Dos incidentes registrados esta semana han puesto el foco en un riesgo que va más allá de la seguridad del dispositivo físico: el entorno de software, los proveedores externos y los datos de los usuarios. D’CENT investiga transferencias no autorizadas vinculadas a su cartera de aplicación, mientras que Trezor ha confirmado la exposición de 347.149 contactos de correo electrónico tras una intrusión en su proveedor de marketing, Brevo.
Ninguna de las dos compañías ha informado de una vulneración de la seguridad de sus carteras de hardware. Sin embargo, ambos casos muestran cómo un atacante puede acercarse a la frase de recuperación —las palabras que permiten reconstruir una cartera y controlar sus activos— sin necesidad de comprometer directamente el dispositivo físico.
El riesgo de trasladar la frase de recuperación al móvil
D’CENT comenzó a recibir el 16 de septiembre informes sobre transferencias no autorizadas. La empresa asegura que la mayoría de los usuarios afectados utilizaba su App Wallet, una cartera de software que almacena o importa las claves en el teléfono. La investigación continúa abierta y todavía no ha determinado la causa ni el alcance total de los movimientos.
La compañía ha centrado inicialmente el análisis en carteras que cumplían dos condiciones: que su frase de recuperación hubiera sido introducida en App Wallet y que hubieran firmado transacciones con versiones anteriores a la 8.1.0, publicada el 5 de noviembre de 2025. La posible exposición incluye Bitcoin, Ethereum, XRP Ledger, Tron y otras redes compatibles con Ethereum.
La diferencia entre conectar el dispositivo e importar sus credenciales resulta determinante. Según D’CENT, cuando una cartera de hardware se conecta normalmente a la aplicación, la frase de recuperación no se transfiere al teléfono. En cambio, al introducir manualmente esas palabras en App Wallet, la misma cartera puede reconstruirse en el software y queda expuesta a los riesgos de ese entorno.

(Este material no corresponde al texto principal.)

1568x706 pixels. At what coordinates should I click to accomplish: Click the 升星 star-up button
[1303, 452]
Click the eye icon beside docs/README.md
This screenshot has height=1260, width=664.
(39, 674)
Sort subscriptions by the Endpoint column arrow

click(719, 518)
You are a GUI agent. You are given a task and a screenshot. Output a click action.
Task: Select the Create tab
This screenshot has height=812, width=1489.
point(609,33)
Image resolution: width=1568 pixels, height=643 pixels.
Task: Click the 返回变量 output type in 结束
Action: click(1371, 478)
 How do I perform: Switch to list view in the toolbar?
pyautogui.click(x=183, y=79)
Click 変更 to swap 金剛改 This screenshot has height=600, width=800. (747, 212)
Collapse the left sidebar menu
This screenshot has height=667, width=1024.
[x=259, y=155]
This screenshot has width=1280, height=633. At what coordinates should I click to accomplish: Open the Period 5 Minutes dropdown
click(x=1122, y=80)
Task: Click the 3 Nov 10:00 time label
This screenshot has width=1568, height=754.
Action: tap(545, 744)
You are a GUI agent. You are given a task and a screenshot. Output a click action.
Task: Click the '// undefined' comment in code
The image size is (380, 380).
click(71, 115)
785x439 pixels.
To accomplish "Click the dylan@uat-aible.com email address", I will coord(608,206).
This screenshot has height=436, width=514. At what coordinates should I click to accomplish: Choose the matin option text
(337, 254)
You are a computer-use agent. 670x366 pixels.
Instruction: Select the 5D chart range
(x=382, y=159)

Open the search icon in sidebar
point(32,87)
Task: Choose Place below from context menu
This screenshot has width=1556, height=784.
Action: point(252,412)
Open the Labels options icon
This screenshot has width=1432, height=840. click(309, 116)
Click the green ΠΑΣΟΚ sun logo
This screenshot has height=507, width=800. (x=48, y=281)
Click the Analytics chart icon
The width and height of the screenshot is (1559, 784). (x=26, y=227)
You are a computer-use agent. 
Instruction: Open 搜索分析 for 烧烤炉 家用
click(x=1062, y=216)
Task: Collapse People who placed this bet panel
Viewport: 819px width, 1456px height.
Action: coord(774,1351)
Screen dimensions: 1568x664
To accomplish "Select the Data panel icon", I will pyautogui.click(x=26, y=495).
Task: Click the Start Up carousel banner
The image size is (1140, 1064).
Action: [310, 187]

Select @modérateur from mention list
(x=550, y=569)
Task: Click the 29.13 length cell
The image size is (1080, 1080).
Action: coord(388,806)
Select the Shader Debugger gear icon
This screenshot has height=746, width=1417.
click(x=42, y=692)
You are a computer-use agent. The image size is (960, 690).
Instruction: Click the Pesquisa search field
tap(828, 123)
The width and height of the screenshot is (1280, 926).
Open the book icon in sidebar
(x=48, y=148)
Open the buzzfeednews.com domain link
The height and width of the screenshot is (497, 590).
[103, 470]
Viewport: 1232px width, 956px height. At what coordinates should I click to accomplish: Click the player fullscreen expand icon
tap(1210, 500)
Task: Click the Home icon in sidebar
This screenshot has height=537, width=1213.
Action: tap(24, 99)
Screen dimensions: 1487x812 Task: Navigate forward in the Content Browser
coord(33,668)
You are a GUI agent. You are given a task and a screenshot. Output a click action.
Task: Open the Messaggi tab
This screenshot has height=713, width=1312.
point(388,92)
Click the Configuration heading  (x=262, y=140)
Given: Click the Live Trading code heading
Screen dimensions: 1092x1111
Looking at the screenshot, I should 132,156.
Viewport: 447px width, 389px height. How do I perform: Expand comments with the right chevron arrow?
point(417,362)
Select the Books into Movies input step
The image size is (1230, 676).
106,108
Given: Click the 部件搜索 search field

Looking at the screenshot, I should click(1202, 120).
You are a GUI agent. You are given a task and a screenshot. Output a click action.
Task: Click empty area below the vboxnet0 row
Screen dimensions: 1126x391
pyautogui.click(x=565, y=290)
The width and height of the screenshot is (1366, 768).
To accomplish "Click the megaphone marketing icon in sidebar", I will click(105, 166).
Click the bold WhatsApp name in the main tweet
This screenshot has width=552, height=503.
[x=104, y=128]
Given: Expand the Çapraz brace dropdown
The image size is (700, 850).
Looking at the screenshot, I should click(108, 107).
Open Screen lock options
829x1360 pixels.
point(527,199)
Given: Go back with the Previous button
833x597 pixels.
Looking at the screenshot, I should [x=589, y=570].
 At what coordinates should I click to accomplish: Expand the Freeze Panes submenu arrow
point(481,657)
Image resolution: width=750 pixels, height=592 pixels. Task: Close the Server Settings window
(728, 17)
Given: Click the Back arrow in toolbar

La empresa recomienda a los usuarios que encajen en sus criterios actualizar la aplicación antes de firmar otra transacción, crear una nueva cartera respaldada por una frase de recuperación distinta y trasladar los activos afectados. También trabaja con plataformas de intercambio, investigadores de cadenas de bloques y las fuerzas de seguridad para rastrear y, si es posible, congelar los fondos sustraídos.
Una base de datos de correos como puerta de entrada al fraude
El incidente de Trezor se produjo más lejos del dispositivo. Brevo comunicó que un atacante aprovechó un fallo en su sistema de inicio de sesión único basado en SAML para acceder a 138 cuentas de clientes. Los contactos fueron exportados desde 43 cuentas y seis de ellas se utilizaron para enviar correos de suplantación desde una infraestructura legítima.
En el caso de Trezor, quedaron expuestos 347.149 contactos de marketing. Los atacantes enviaron un mensaje que alertaba de una supuesta vulnerabilidad crítica en el hardware y pedía descargar una aplicación. Ese programa solicitaba posteriormente la copia de seguridad de la cartera. Cerca de 2.500 destinatarios llegaron al dominio malicioso antes de que Trezor lo desactivara.
Trezor ha subrayado que hacer clic en el enlace no bastaba para poner los fondos en riesgo. El peligro aparecía si el usuario introducía la frase de recuperación en la aplicación fraudulenta, ya que el atacante podía reconstruir la cartera en otro dispositivo. La lista de correos, además, puede seguir utilizándose en campañas posteriores relacionadas con alertas de seguridad, actualizaciones o supuestas solicitudes de soporte.
La seguridad se extiende a proveedores y aplicaciones
Trezor suspendió su cuenta de Brevo y revisa sus relaciones con proveedores y sus requisitos de seguridad. Brevo cerró la vía de acceso utilizada, restableció las sesiones activas y anunció una solución permanente para limitar la autenticación a la organización propietaria de cada configuración de inicio de sesión único. D’CENT, por su parte, prepara nuevas salvaguardas y procedimientos de verificación previos al lanzamiento mientras prosigue su investigación.
Los dos episodios refuerzan una conclusión incómoda para el sector de la autocustodia: proteger el chip y el sistema de firma no es suficiente si la frase acaba en una aplicación comprometida o se entrega mediante ingeniería social. La seguridad también depende de cómo se gestionan los datos de los clientes, se supervisa a los proveedores externos y se diseñan las herramientas que acompañan a la cartera física.